→ **本文の抜粋**:
--
TPP交渉が終わりました。僕が期待したコメの関税撤廃はならず、無関税枠として米国から年間5万トンが輸入される程度で終結した。それ以外はこれまで通りに輸入コメには7倍以上の関税が課せられ、農業の優遇体質は何も変わらないままとなる。

農家の方々の努力は知っているが、どうして8倍の価格差が発生するのか?

日本農業は、旧態依然として合理化を進めてこなかった。質の高いコメをつくる技術も米国に簡単に真似され、米国産コシヒカリと国産コシヒカリは区別もつかない程に技術差はなくなっている。かれこれ30年近く前の話だが、料理人をしていた父が米国産のコメを僕に食べさせた。米国産のコメがこんなに美味いのか!父と二人で驚くばかりだった。その時に父が言った「このコメの美味さは、農家の努力じゃないな。品種改良の努力やな」。
--
いくつかの記録
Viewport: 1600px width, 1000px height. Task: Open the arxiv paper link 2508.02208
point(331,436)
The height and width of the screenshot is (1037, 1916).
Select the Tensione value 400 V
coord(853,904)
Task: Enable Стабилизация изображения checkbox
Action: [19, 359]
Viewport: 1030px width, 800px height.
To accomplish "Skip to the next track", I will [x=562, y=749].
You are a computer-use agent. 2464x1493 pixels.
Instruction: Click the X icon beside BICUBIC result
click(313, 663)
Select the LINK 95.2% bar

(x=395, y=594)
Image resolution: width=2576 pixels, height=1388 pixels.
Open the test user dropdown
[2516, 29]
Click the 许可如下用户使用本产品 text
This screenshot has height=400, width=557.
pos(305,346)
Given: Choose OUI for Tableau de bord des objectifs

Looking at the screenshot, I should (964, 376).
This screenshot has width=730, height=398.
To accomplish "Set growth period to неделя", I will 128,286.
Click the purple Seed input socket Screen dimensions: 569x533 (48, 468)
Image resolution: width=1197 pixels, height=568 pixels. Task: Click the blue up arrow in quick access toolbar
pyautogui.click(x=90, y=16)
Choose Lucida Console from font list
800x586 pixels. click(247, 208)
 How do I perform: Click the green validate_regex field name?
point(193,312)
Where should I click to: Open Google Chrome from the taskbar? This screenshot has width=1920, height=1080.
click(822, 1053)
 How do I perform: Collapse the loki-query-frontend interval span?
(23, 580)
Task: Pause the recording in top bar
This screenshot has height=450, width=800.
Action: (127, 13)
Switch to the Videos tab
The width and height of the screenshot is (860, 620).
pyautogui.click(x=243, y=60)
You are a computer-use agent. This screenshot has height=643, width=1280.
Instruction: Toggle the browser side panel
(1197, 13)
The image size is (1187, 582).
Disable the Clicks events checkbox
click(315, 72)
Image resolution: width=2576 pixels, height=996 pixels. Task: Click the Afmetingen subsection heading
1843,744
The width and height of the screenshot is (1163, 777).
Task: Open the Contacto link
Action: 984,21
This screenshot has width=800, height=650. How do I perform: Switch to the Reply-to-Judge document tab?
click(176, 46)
--
→ **やること**:
A. 記録のうち、「How do I perform: Collapse」を含む行から「click(315, 72)」を含む行までを、両端の行も含めてJSONの文字列リストに変換してください。1行を1つの文字列とし、空行は除いてください。
B. TPPとコメの関税についての文章を、最後の文の後から続けて書いてください。
本文と記録は互いに無関係です。

→ **最終結果**:
A.
[
  " How do I perform: Collapse the loki-query-frontend interval span?",
  "(23, 580)",
  "Task: Pause the recording in top bar",
  "This screenshot has height=450, width=800.",
  "Action: (127, 13)",
  "Switch to the Videos tab",
  "The width and height of the screenshot is (860, 620).",
  "pyautogui.click(x=243, y=60)",
  "You are a computer-use agent. This screenshot has height=643, width=1280.",
  "Instruction: Toggle the browser side panel",
  "(1197, 13)",
  "The image size is (1187, 582).",
  "Disable the Clicks events checkbox",
  "click(315, 72)"
]

B.
28年前、産経新聞で連載されていた農業改革というシリーズで、当時のサラリーマンが支払う所得税=農家への補助金と書かれてあった。減反してお金を貰い、転作してお金を貰い、戦後の農地改革でタダで貰った田畑を売り、都会のサラリーマンじゃ考えられない瓦葺の日本家屋に住んでいる。今でこそここまでの補助金はないだろうが、数十年前から農家は税金で守られてきた。都会で’暮らすサラリーマンが光化学スモッグの中で往復4時間の通勤をしている時代にだ。
そして現代に至るまでに体質改善はされないまま、小作を続け高コストなコメを市場に提供し続けてきた。
成長しない古い体質の農業に見切りをつけるところまで来たんじゃないかと思う。合理化を目指す農家も出てきている。今時、美味いコメは当たり前であり、低コストのコメを市場は望んでいる。

日本人は日本人の農家を買い被りし過ぎだと思う。